In the pharmaceutical industry, a standard to assess hepatic metabolisms and toxicity in vitro is primary cultured hepatocytes. However, a major drawback is the functional deterioration upon isolation, mostly due to the lack of a physiological environment, such as oxygen supply. Researchers including us have reported that culturing hepatocytes in microphysiological systems (MPS) using Polydimethylsiloxane (PDMS) as a material improves the function of isolated hepatocytes by its high oxygen permeability. In our studies, the use of PDMS on the culture bottom allows for higher cell densities compared to conventional plates or even perfusion culture, because sufficient oxygen supply flux is ensured from the initial cell attachment and elongation processes, which are particularly oxygen-intensive. Additionally, complete multilayer co-culture with nonparenchymal cells has been achieved, resulting in long-term stable culture with remarkably enhanced hepatocyte functions, including drug metabolism, albumin secretion, and the formation of capillary bile ducts. Recently, we have also succeeded in reproducing hepatic metabolic zonation in vitro by controlling the oxygen supply flux to the cells. However, the high chemical sorption property of PDMS has impeded its practical use in drug development.

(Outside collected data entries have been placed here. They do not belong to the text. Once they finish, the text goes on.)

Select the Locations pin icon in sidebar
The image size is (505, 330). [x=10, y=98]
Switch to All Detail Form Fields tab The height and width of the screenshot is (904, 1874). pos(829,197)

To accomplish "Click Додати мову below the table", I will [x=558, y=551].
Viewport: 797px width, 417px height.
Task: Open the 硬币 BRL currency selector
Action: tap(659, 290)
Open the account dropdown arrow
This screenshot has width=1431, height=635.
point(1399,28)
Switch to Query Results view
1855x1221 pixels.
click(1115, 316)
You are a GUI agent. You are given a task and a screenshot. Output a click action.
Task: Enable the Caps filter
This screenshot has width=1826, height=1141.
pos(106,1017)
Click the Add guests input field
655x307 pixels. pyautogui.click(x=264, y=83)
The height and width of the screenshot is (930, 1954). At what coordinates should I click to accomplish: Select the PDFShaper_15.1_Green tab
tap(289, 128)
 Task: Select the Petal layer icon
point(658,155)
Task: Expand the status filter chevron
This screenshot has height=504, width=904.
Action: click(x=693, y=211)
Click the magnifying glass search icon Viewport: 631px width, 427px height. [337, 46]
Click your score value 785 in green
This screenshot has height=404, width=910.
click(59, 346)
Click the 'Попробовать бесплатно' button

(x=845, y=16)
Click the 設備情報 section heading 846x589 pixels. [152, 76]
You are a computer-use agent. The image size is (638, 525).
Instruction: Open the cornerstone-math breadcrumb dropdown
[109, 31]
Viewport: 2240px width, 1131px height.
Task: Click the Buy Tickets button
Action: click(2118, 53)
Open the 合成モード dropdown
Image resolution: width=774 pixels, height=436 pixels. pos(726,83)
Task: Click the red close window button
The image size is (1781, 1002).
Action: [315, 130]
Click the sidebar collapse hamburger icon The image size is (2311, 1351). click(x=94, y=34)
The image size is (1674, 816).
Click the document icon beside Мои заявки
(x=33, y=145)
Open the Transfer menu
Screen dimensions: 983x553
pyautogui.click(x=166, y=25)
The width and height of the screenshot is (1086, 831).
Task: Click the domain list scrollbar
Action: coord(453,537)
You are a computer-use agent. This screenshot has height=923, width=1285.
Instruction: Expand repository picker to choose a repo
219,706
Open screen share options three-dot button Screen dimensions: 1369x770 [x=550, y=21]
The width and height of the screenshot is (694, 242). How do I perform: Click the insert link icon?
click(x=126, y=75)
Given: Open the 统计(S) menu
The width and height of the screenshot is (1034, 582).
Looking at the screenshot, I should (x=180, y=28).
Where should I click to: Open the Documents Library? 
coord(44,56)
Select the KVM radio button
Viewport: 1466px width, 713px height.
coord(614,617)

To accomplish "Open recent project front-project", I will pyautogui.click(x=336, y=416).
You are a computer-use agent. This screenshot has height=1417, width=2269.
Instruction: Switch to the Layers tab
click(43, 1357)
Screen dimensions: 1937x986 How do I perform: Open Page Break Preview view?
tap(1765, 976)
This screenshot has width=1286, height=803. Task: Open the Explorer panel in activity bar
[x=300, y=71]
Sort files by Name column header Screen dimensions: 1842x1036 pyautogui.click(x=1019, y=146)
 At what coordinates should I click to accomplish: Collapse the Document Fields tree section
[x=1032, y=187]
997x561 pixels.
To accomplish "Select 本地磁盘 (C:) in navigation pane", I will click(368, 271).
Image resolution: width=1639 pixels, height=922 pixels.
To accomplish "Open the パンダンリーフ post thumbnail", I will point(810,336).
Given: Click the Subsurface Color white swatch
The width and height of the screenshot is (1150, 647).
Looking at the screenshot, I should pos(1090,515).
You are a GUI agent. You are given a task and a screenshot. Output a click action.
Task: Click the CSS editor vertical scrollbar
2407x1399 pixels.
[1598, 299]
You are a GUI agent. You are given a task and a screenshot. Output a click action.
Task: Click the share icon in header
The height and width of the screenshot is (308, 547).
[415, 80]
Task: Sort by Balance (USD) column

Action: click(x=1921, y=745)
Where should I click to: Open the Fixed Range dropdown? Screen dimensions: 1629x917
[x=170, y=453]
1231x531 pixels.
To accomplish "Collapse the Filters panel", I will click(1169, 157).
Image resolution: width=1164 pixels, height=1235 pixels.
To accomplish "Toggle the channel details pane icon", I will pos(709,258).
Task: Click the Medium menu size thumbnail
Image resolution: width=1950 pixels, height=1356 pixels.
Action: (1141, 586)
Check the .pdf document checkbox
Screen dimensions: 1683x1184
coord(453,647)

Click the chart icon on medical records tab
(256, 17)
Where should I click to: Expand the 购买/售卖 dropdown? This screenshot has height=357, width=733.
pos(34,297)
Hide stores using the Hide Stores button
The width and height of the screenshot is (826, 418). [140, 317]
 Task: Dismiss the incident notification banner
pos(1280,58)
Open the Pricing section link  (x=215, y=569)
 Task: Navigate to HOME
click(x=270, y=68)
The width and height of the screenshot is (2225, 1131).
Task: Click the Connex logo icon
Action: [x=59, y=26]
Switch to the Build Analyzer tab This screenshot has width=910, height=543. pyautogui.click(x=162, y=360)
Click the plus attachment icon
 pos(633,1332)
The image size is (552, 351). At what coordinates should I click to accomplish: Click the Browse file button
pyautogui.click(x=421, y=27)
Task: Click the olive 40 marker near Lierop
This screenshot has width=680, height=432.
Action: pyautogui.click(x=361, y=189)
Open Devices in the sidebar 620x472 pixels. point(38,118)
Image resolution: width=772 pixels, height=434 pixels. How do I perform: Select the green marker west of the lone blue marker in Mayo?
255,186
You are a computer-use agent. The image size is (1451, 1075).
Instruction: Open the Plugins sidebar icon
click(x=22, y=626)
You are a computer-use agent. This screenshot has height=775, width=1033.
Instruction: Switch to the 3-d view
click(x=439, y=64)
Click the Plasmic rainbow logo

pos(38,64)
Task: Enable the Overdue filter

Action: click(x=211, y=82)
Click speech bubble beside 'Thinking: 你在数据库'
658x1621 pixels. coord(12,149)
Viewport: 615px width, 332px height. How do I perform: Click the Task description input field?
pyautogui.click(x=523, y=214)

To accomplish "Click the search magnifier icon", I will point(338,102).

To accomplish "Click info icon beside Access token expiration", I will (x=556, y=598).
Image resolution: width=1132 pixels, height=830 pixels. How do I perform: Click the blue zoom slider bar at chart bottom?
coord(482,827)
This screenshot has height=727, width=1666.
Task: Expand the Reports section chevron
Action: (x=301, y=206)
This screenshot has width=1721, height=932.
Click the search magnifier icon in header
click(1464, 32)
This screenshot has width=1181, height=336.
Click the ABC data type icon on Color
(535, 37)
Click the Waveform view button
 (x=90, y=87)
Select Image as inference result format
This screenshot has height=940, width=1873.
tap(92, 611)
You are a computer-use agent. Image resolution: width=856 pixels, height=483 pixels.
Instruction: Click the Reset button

Therefore, we conducted an evaluation of a new culture material, 4-polymethyl-1-pentene polymer (PMP), comparing it to PDMS and conventional tissue culture polystyrene (TCPS). First, we confirmed the high oxygen permeability and low sorption characteristics of PMP, which were comparable with that of PDMS and TCPS, respectively. Using primary rat hepatocytes, we showed high levels of liver function were maintained at least for 1 week on PMP. Moreover, we demonstrated that low chemical sorption characteristics and high oxygen permeability of PMP were key factors in both exploiting the potential of primary cultured hepatocytes and performing an accurate evaluation of hepatic metabolisms. Interestingly however, when this system was used for cryopreserved primary human hepatocytes, we found insufficient attachment probably due to the high cellular damage during cryopreservation. Combinations of anti-apoptotic and anti-inflammatory compounds were tested for amelioration, and beneficial effects were observed on Reactive Oxygen Species production after 6 hours of adhesion, as well as on mitochondrial activity, LDH release, and drug metabolism. Furthermore, the additives were only required during the initial attachment and elongation processes.

In conclusion, we find that PMP represents a superior alternative to both PDMS and TCPS, making it a promising material for various drug testing systems.